[Start of Attachment]

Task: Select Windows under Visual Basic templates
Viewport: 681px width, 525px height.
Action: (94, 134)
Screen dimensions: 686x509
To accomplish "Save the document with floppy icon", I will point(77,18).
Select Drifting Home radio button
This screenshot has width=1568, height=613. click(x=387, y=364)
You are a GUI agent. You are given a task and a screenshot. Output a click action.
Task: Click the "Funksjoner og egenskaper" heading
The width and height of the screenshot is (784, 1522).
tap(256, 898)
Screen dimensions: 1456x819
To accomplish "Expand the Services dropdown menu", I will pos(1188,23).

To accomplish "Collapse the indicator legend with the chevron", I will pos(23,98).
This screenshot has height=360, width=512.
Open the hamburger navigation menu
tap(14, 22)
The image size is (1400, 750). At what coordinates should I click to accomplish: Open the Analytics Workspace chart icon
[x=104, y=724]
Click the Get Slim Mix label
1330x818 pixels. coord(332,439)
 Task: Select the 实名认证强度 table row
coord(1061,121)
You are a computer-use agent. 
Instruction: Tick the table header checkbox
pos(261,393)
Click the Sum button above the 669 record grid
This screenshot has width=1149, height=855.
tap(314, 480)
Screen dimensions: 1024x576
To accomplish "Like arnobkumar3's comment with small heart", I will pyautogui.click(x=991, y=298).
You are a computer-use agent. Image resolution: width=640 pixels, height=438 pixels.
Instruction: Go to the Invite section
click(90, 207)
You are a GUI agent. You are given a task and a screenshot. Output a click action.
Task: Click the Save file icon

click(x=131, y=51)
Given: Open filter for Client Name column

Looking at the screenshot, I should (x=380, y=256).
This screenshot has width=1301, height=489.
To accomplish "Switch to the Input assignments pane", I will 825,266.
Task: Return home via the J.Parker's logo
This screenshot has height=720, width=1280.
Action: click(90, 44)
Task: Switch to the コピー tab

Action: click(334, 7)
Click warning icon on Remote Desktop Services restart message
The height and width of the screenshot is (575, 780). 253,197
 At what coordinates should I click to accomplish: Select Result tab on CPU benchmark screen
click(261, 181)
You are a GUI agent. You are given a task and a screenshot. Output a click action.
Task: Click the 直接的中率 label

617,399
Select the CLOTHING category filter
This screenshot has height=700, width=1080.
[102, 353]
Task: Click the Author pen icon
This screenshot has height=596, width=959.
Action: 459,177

[End of Attachment]

What is needed ▸ Using the data above, transcribe the lines that run from the line with "Open the hamburger navigation menu" to the line with "Screen dimensions: 1024x576", both ends kept, and output nothing else.

Task output ▸
Open the hamburger navigation menu
tap(14, 22)
The image size is (1400, 750). At what coordinates should I click to accomplish: Open the Analytics Workspace chart icon
[x=104, y=724]
Click the Get Slim Mix label
1330x818 pixels. coord(332,439)
 Task: Select the 实名认证强度 table row
coord(1061,121)
You are a computer-use agent. 
Instruction: Tick the table header checkbox
pos(261,393)
Click the Sum button above the 669 record grid
This screenshot has width=1149, height=855.
tap(314, 480)
Screen dimensions: 1024x576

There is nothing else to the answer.